__REQUIREMENTS__
Copy every line below that contains the string "Given". Match case exactly.
----------
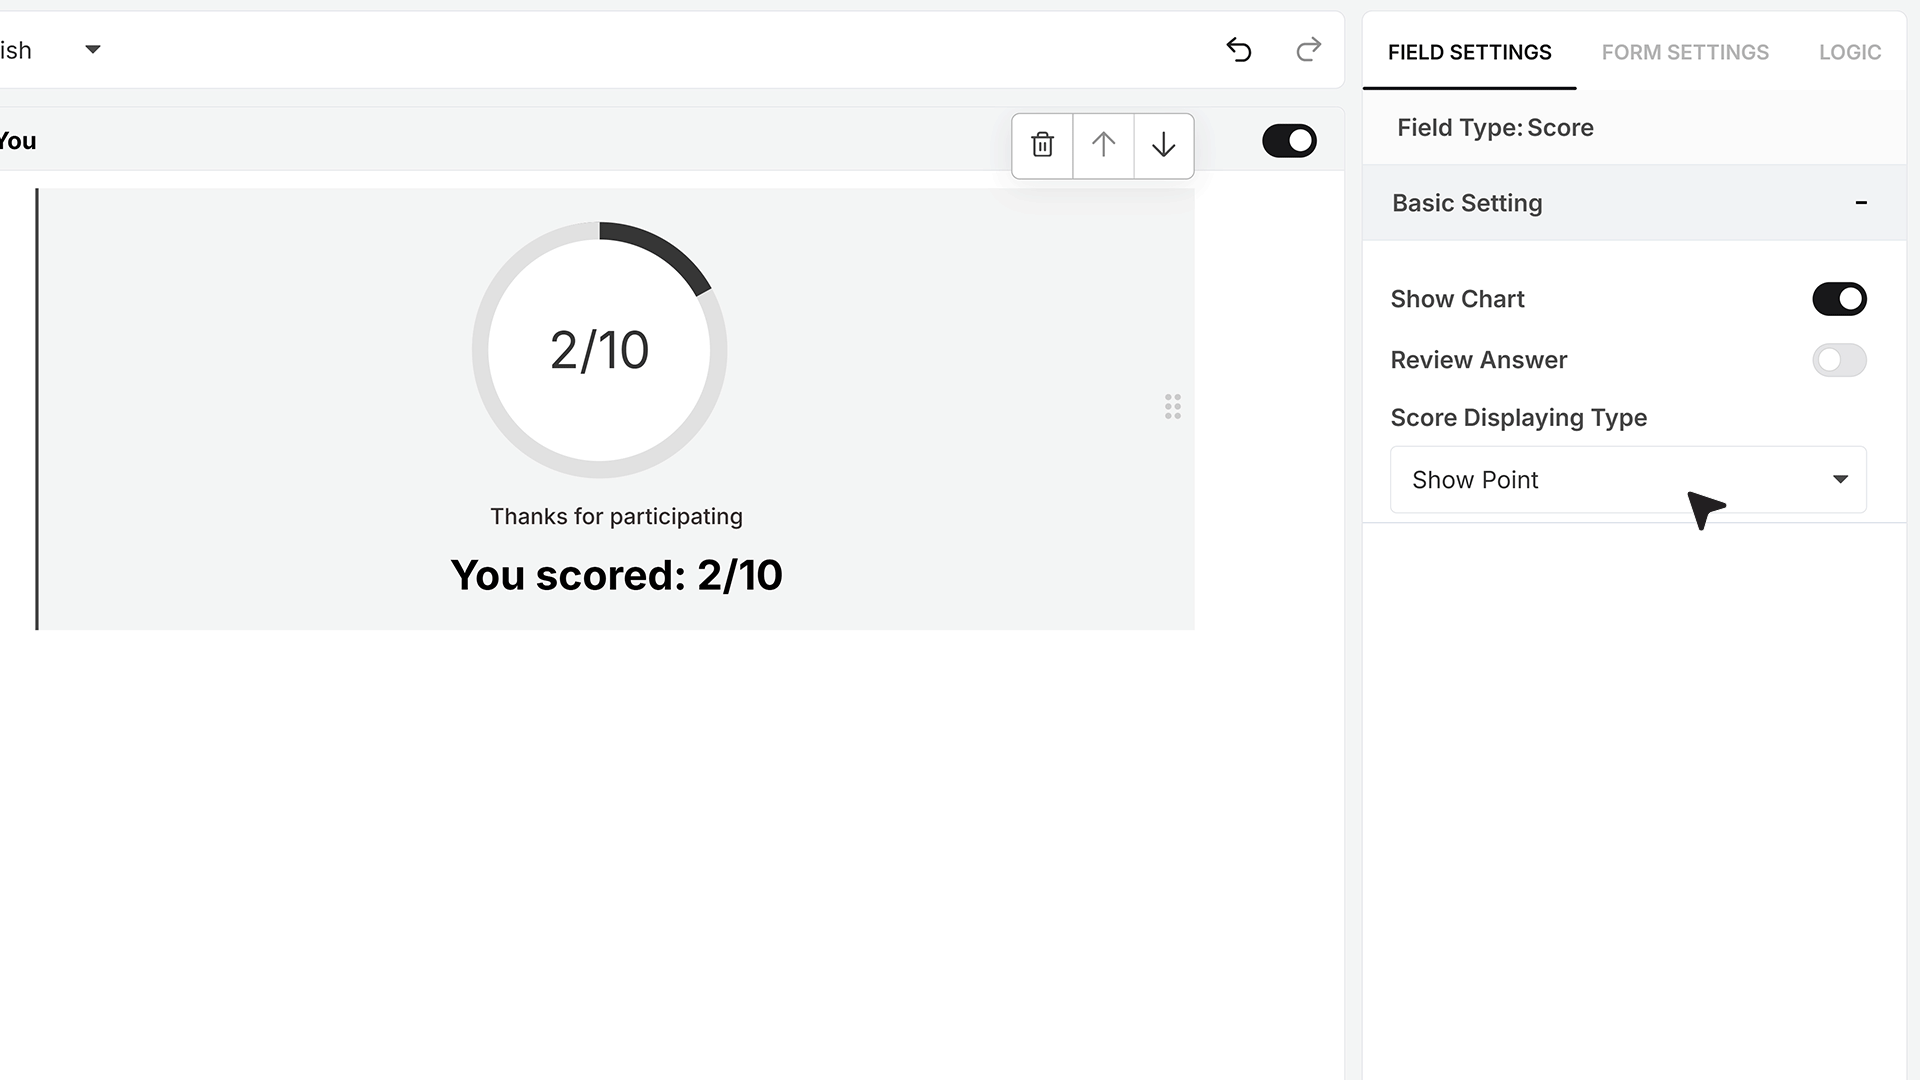Click the six-dot drag handle icon
Viewport: 1920px width, 1080px height.
pyautogui.click(x=1173, y=406)
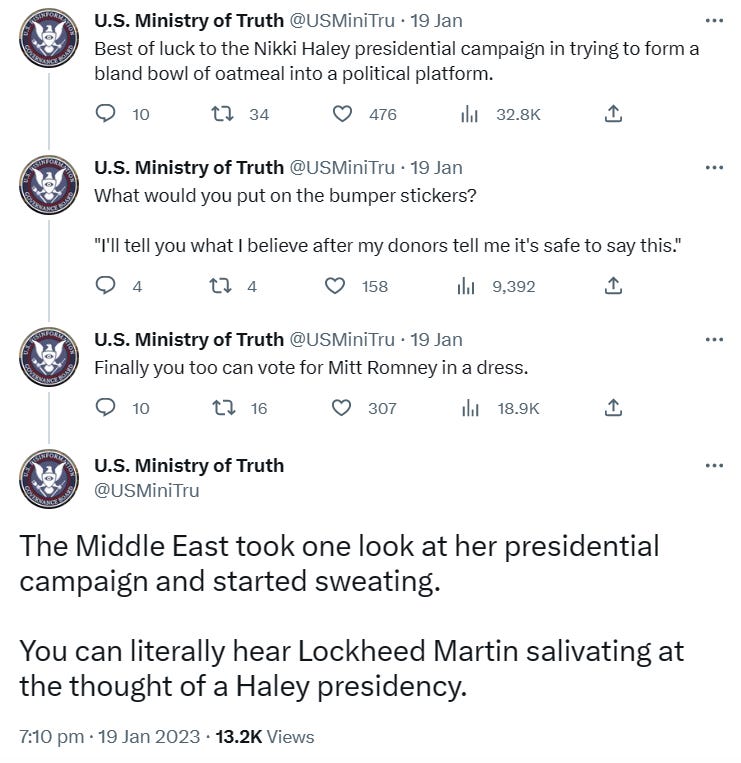View analytics for the 32.8K views tweet

click(468, 114)
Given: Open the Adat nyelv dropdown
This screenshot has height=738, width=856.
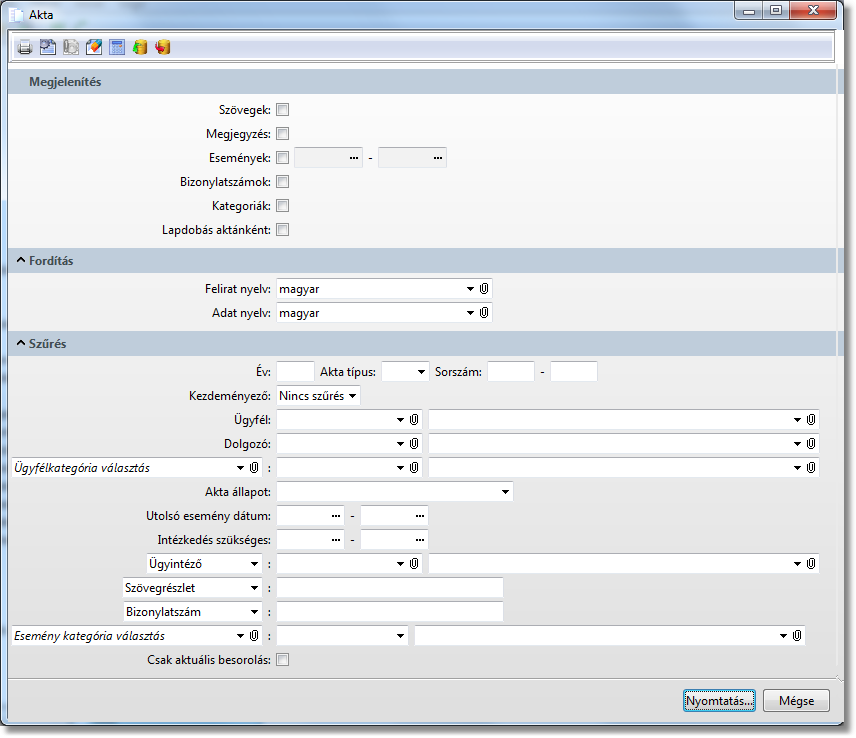Looking at the screenshot, I should pyautogui.click(x=470, y=313).
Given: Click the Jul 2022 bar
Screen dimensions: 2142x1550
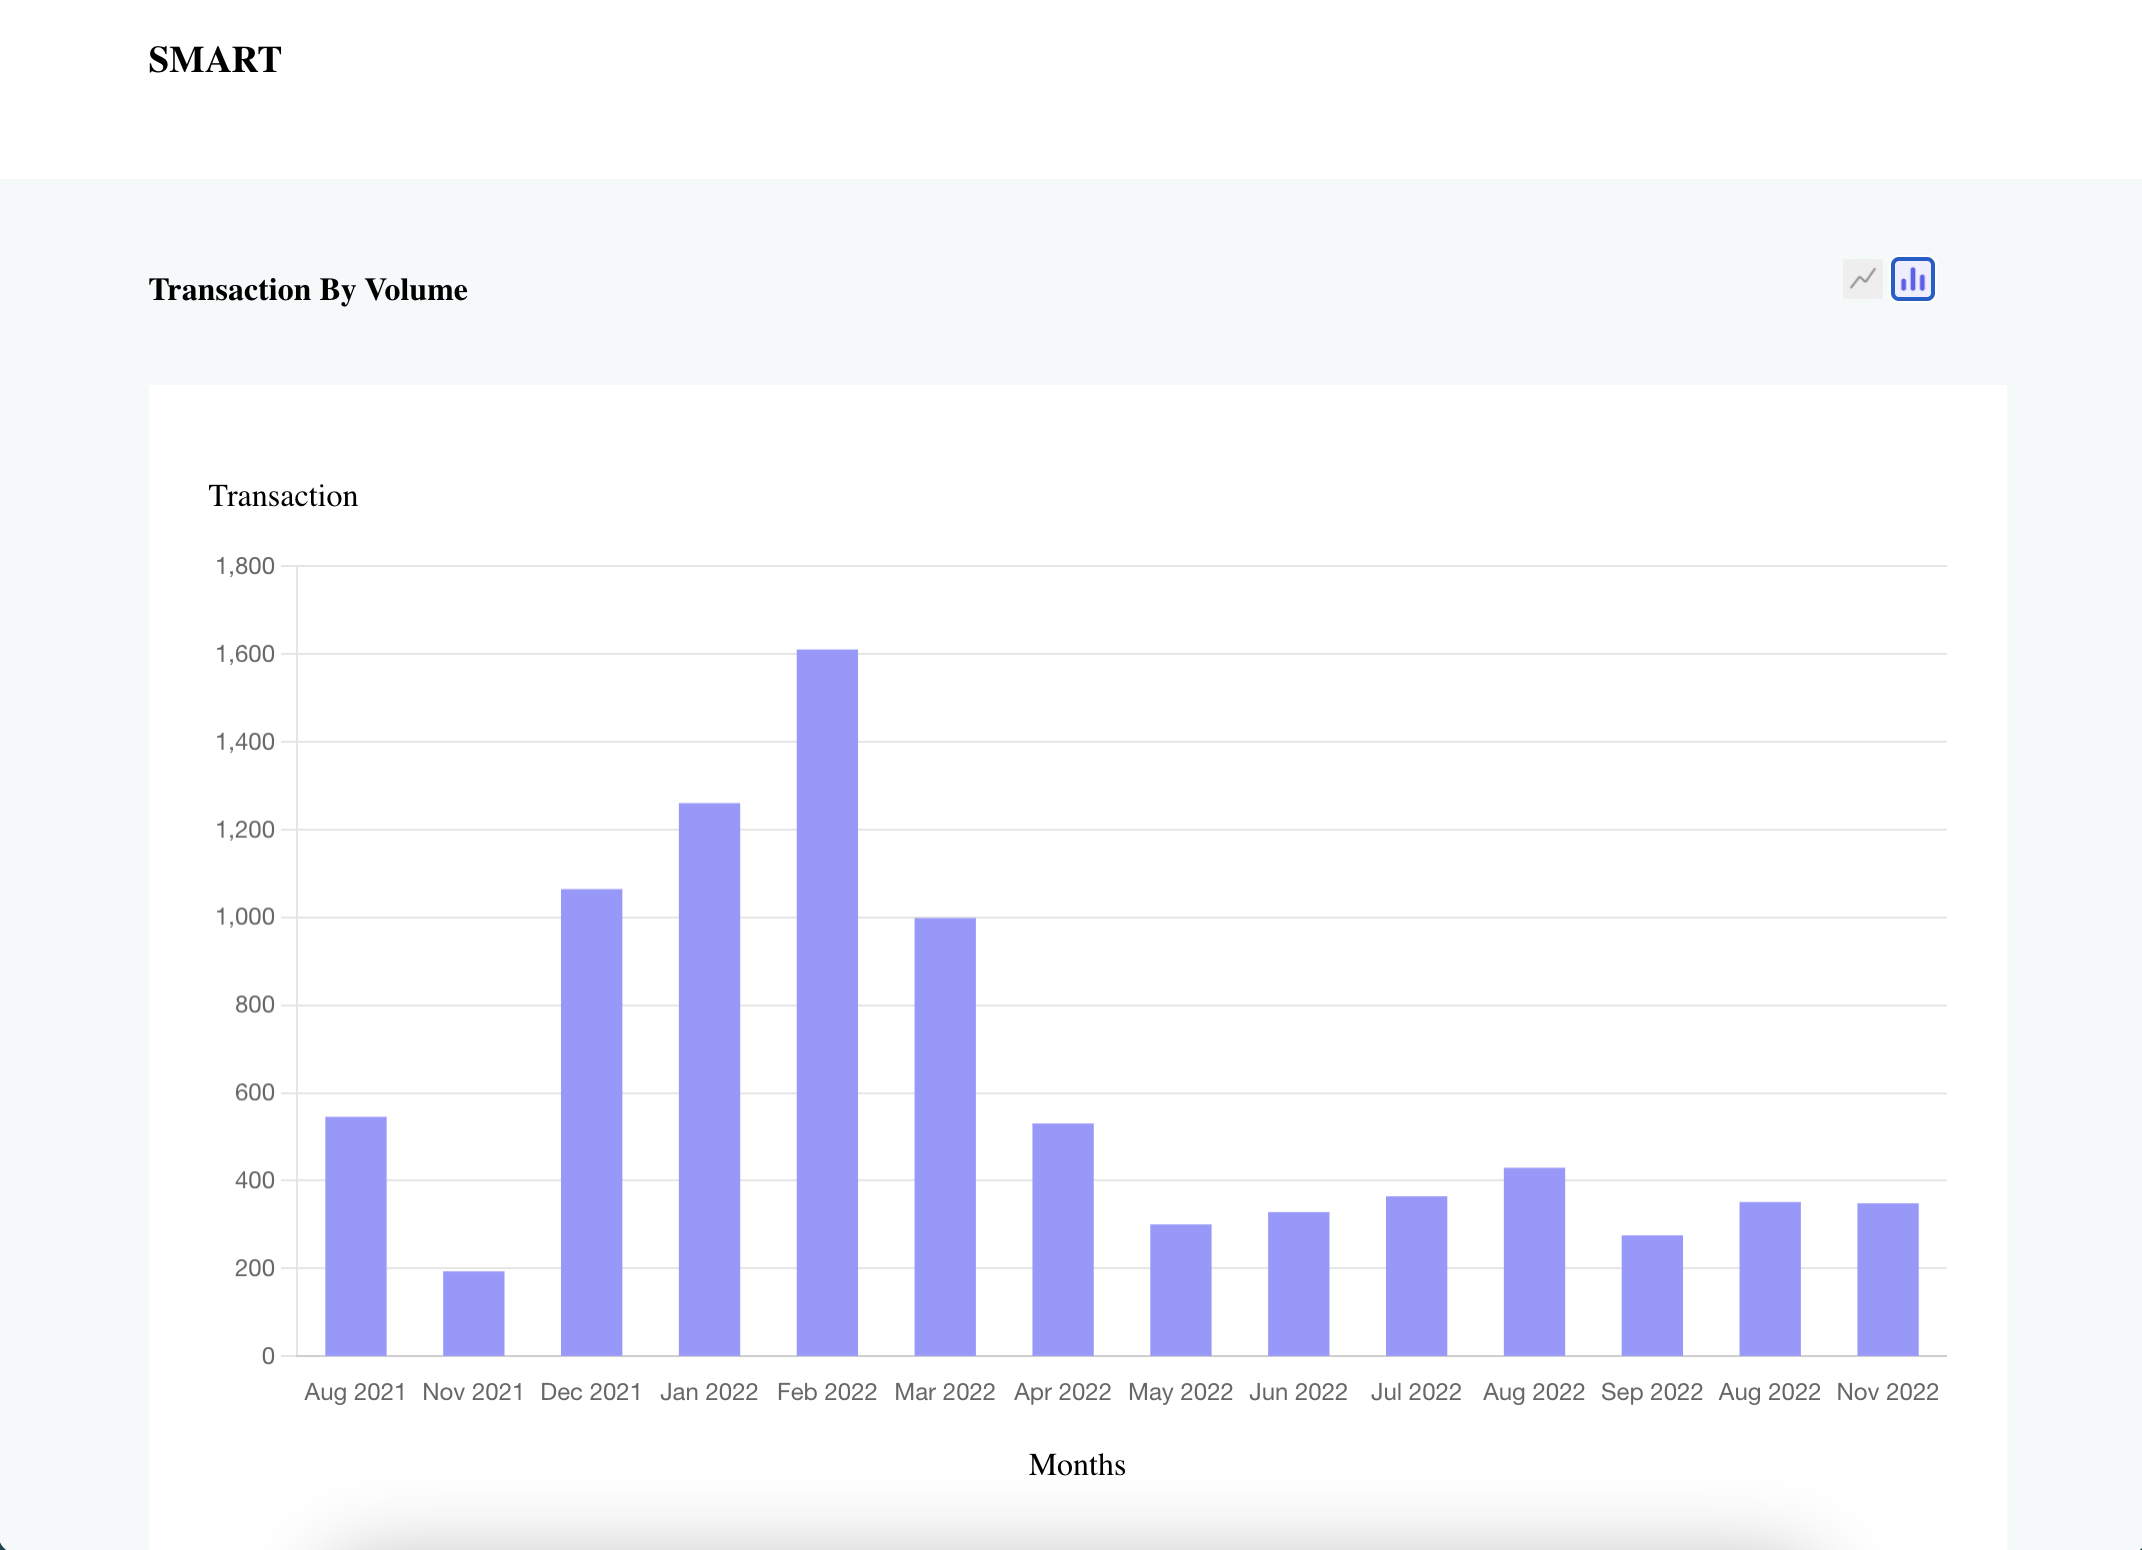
----------
__ANSWER TO THE TASK__
Given: Open the Adat nyelv dropdown
Given: Click the Jul 2022 bar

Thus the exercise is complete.